Shelly held the radio in her hand. Nathan's final cries echoed out into the dim lit room from her walkie talkie. Once the cries had ceased, there were a few a seconds of only clicking... and what sounded like hyenas chewing on a wildebeest. The noise went silent as Shelly set the walkie talkie down. She reached into her shirt pocket and pulled out a cigarette.
"Lights," she said calmly as she raised an old zippo to her mouth. After a few unsuccessful attempts to ignite her smoke, she dropped the lighter on the ground. The first set of gas powered lights began to flicker to life.

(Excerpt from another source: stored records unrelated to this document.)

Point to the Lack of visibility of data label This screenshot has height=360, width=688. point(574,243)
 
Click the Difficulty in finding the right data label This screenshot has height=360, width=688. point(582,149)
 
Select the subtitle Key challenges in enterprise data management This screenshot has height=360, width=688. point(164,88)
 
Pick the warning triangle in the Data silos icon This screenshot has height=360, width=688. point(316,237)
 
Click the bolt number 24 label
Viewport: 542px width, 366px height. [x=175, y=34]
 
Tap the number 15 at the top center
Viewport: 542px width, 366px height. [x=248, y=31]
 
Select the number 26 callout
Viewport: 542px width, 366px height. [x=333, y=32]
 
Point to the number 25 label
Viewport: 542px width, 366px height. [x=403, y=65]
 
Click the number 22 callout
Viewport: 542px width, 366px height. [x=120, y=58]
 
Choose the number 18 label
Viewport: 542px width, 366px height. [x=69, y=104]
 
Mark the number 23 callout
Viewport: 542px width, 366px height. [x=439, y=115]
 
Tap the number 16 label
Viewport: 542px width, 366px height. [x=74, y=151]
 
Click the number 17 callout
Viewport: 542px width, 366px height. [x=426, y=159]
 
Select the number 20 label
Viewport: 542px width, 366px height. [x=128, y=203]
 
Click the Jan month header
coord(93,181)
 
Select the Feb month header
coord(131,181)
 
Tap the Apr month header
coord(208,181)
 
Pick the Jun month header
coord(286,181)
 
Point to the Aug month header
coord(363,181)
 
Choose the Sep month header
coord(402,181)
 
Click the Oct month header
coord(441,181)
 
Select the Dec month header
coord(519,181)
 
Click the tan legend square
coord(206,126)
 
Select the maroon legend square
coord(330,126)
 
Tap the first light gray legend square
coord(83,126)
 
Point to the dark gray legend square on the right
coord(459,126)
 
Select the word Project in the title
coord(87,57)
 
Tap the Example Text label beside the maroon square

"Someone give me a fucking light," she snarled into the darkness surrounding her. More lights, further away flickered to life, revealing the shadowy shape of a large crowd. The lights grew brighter as they reached their optimum temperature.
Shelly, with her cigarette finally lit, looks out into what the powerful lights revealed as a crowd of almost a thousand people. Dirty, grungy, scarred and exhausted faces stared back at her.
"That is what happens when you don't want to contribute. You find yourself out in a QZ full of clickers with no idea what the hell to do. Nathan was lazy. Nathan got eaten by clickers. Fuck Nathan."
The faint sound of whimpering could be heard from the back Shelly's audience, Nathan's wife, no doubt.
"Now." Shelly exhaled a cloud of smoke as she spoke. "Who would like to volunteer to pick up Nathan's slack?"